江戸東京博物館(墨田区横網1)が7月28日、AR(拡張現実)やVR(仮想現実)を活用したスマートフォン向け鑑賞アプリ「ハイパー江戸博 XRミュージアム」の提供を始めた。常設展示室の展示をより深く楽しめるほか、展示と関連する館外スポットでも新たな鑑賞体験を提供する。
(VR)江戸時代の日本橋 。スマートフォンに表示されるイメージ
同アプリは、館内に設置したマーカーにスマートフォンをかざすことで、展示物に合わせたARやVRコンテンツを表示する。江戸時代の日本橋をVRで歩いたり、弥次喜多が現れるARを楽しんだりするなど、展示物とデジタルコンテンツを重ね合わせながら歴史や文化を学ぶことができる。
展示ポイントでは、それぞれの展示物の解説を収録した「江戸博カード」を取得できる。展示室内30カ所に加え、両国・銀座・日本橋・浅草の館外8カ所でもアプリを利用でき、現在の街並みにスマートフォンをかざすと、江戸や明治時代の風景が重ねて表示される。館内と館外の計38カ所を巡りながらカードを集め、条件を満たすと隠しカードも入手できる。
「ハイパー江戸博」は、江戸東京の暮らしや文化、歴史を楽しく学べるスマートフォン向けアプリシリーズとして2022年にスタートした。「江戸両国編」「明治銀座編」「日本橋繁昌記 江戸のお金編」「大正ロマン浅草編」を配信しており、シリーズ累計ダウンロード数は約35万件に上る。

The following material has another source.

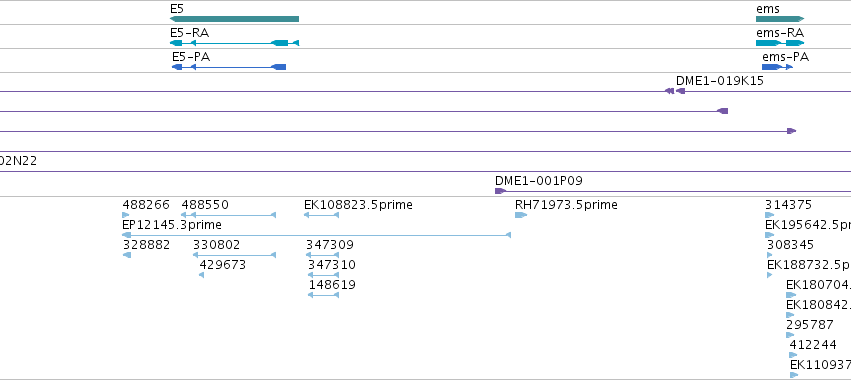
Task: Select the ems-RA transcript glyph
Action: coord(780,43)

今回公開した「XRミュージアム」は、東京都と東京都歴史文化財団が進める「TOKYOスマート・カルチャー・プロジェクト」の一環。江戸東京博物館は約4年間の休館を経て今年3月31日にリニューアルオープンしており、デジタル技術を活用した新たな展示鑑賞の試みとして展開する。
開館時間は9時30分~17時30分(土曜は19時30分まで)。8月7日・14日・21日・28日は21時まで開館時間を延長する。入館料は、一般=1,300円、大学生・専門学校生=1,040円、中学・高校生・65歳以上=650円、小学生以下無料。